The mother of six who always told people that life was as “good as honey” was killed on Sunday evening, as she stood just inside her doorway.
A tear-choked Renana Meir, 17, apologized over her mother’s body on Monday for not preventing the Palestinian terrorist from stabbing her to death.
“I am sorry that in your most difficult moments I was not able to help you,” Renana said, as she looked out at the hundreds of mourners.
They had braved the cold afternoon wind to crowd around the shroud-covered body of Dafna Meir, 38, which lay on a gurney on the pavement in the parking lot of Jerusalem’s Har Hamenuhot Cemetery.
The mother of six who always told people that life was as “good as honey” was killed on Sunday evening, as she stood just inside her doorway.
Both Dafna and Renana fought with the terrorist, who then fled their home in the settlement of Otniel in the South Hebron Hills.
Just an hour earlier Dafna and her daughter Renana had hung out together in the kitchen.
“I sat and ate as you organized father’s things. Suddenly you reminisced about times in the past when I had sought advice from you.
You remembered that on Thursday I asked you what nail polish to use, and then I chose the one that you suggested,” Renana said.
“You were always surprised that I consulted with you at an age when most teenage girls do exactly the opposite from what their mothers want,” she said. “You told me, ‘I enjoy the fact that my opinion matters to you.’” “Look, mother, how many people care about you and have come to accompany you on your final journey. You have left a large void in our hearts. It is hard for me to imagine that we will never laugh together again. We won’t fight anymore. We won’t sit and drink tea together at midnight,” she said.
She noted that from here on, her mother would be absent from all the significant moments in her life: her induction into the army, her wedding and the moment when she would give birth to her own child – all her life changing moments.
With her mother’s death, Renana said, “I lost not just a mother, but a mother who was also my best friend.”
Just days before her death, Dafna had penned a blog in which she described her fears with regard to the deteriorating security situation in the West Bank and in Israel in general.
“The situation is not easy and sometimes it feels like [a game of] Russian roulette,” she wrote.
Her funeral began at 9 a.m. in Otniel then left in a convoy of vehicles for Jerusalem, where the main eulogies were delivered.
Those who spoke about her described an optimistic woman who devoted her life to children and healing, both in her work as a nurse in the department of neurosurgery at Soroka University Medical Center in Beersheba and as someone who specialized in female infertility. She also offered advice online and authored a blog.
Culture and Sport Minister Miri Regev (Likud) recalled that Dafna “helped many women bring life into this world.”

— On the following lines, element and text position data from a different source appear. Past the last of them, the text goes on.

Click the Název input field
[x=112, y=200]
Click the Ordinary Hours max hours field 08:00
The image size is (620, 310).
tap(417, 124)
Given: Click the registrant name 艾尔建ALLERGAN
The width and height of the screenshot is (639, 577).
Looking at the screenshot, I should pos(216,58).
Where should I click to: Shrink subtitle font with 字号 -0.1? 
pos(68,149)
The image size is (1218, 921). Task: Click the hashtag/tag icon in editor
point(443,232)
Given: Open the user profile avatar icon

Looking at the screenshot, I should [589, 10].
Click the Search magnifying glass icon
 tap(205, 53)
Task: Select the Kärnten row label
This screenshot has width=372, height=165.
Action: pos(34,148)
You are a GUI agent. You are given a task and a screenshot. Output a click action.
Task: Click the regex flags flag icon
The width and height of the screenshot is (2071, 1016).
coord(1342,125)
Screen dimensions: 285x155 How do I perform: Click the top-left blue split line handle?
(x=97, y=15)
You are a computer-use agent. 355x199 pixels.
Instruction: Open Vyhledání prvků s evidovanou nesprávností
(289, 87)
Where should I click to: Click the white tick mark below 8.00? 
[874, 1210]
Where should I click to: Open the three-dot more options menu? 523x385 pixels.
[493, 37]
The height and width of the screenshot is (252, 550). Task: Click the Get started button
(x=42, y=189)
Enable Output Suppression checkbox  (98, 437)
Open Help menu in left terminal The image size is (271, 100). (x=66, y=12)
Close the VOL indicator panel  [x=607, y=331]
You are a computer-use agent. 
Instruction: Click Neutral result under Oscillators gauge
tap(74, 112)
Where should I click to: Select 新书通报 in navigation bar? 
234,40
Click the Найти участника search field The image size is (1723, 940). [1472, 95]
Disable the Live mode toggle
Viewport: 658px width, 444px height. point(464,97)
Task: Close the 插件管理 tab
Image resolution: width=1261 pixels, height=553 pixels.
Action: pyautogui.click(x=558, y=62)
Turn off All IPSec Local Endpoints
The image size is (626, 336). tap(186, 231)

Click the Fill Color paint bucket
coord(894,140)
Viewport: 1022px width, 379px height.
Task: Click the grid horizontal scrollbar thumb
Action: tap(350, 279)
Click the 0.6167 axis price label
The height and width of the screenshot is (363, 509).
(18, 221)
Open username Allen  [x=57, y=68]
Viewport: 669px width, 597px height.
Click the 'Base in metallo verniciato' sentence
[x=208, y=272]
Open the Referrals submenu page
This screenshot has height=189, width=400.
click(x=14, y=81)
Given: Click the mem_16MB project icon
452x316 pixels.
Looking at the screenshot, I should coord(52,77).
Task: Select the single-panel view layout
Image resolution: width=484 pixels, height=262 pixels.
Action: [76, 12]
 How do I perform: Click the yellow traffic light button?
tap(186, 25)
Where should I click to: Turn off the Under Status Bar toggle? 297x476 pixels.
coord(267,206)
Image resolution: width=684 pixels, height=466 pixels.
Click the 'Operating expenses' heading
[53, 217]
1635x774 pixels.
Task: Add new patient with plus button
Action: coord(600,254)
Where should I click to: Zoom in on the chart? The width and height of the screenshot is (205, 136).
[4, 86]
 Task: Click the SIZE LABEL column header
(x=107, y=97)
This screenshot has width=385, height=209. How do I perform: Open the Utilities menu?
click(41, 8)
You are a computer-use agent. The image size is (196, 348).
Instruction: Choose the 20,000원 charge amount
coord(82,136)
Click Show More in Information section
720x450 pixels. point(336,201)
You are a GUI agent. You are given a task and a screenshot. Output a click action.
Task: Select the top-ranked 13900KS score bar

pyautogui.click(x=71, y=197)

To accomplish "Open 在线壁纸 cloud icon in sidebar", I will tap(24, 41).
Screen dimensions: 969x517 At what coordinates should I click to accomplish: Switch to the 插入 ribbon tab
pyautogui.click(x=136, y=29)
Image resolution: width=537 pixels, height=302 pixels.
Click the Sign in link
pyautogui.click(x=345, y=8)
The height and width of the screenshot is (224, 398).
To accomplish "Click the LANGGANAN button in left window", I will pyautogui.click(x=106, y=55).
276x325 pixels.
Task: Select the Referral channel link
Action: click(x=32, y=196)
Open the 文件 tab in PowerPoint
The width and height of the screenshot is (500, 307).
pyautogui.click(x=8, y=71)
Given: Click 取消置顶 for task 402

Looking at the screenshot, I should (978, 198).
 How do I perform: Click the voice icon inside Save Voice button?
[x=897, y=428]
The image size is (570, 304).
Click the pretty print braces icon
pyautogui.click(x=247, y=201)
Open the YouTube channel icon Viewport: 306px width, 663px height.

As Regev spoke she looked out at Dafna’s four children – Renana; Akiva, 15; Noa, 11; and Ahava, 10 – who huddled with their father, Natan. The younger girls, with their pink winter coats and blue-jean skirts, sat on Natan’s lap.
The couple was also raising two foster boys, Yair, 6; and Yaniv, 4. Dafna herself had been a foster child. Her adopted mother Atara described how Dafna had arrived in their home through a special program on her 13th birthday.
“I remember the first time you came to us! I wanted to hug you and you moved two steps back. You didn’t know what love or a family was,” she said. “Over time that changed. We were so happy with you. We had four boys and two girls and you became our third daughter.”
She described how Dafna entered the army at age 18 and within months met her future husband. She brought Natan home and married him soon after. From the start Dafna made Natan promise to raise foster kids, no matter how many biological children they had.
This is exactly what happened, Atara said. They took in two brothers, Yaniv and Yair, when they were very small. Just as Dafna was once small and lost, she emerged a vibrant woman who devoted her life to giving.
“I remember the last conversation we had a few days ago. I asked her, how is it that you accomplish so much? She answered, ‘Atara, I live my life as if each day was my last. And then I finish what I want to and do what I need to,’” Atara recalled.
Natan Meir said, “We met as soldiers on the border of Southern Lebanon. Within a minute we fell in love. And in a minute you were taken.
I am grateful for every minute I had with you.”
His wife, he said, was “one in a million” who overcame a difficult childhood to devote herself to filling the world around her with kindness.
Now the vessel that contained her special glow was broken. He asked those at the funeral to pick up its sparks and carry them forward in her memory. To his wife, he said, “Thank you for every moment we spent together. I apologize for those times that I hurt you. Our love is too powerful to fade.”